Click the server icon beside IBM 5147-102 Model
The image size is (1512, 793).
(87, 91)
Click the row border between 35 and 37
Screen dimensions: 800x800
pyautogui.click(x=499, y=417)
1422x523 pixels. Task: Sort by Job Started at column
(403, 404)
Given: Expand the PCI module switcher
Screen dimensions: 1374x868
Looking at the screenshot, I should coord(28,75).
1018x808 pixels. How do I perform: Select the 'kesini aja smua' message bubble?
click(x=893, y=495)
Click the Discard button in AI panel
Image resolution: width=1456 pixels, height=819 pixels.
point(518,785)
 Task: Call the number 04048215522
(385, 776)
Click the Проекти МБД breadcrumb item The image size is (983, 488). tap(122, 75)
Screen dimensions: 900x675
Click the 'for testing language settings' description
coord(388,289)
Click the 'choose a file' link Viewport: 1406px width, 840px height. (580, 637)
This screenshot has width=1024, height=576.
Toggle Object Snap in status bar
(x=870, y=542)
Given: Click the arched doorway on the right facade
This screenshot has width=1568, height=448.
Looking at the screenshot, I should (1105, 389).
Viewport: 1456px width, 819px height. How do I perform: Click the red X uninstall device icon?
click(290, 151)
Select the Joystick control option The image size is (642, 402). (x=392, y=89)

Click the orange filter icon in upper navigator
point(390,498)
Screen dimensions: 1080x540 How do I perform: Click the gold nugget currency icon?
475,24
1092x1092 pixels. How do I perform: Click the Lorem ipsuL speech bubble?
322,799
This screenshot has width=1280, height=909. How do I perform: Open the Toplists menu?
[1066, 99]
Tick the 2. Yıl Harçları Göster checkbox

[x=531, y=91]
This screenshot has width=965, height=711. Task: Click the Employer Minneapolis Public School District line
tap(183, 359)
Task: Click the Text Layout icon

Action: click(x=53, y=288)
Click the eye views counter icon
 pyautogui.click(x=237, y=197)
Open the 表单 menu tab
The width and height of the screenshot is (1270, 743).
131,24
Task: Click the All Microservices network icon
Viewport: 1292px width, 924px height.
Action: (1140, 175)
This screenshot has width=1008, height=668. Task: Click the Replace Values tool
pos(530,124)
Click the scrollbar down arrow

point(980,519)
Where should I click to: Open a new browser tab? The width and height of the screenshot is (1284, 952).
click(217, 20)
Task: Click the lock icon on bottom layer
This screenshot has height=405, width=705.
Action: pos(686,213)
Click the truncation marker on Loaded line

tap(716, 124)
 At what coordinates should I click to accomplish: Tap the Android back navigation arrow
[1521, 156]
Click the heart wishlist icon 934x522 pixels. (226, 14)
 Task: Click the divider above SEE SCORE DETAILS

WHAT YOU WILL DO —
Copy each line in the listing where "Given" appears.

EXPECTED ANSWER —
Given: Expand the PCI module switcher
Given: Click the arched doorway on the right facade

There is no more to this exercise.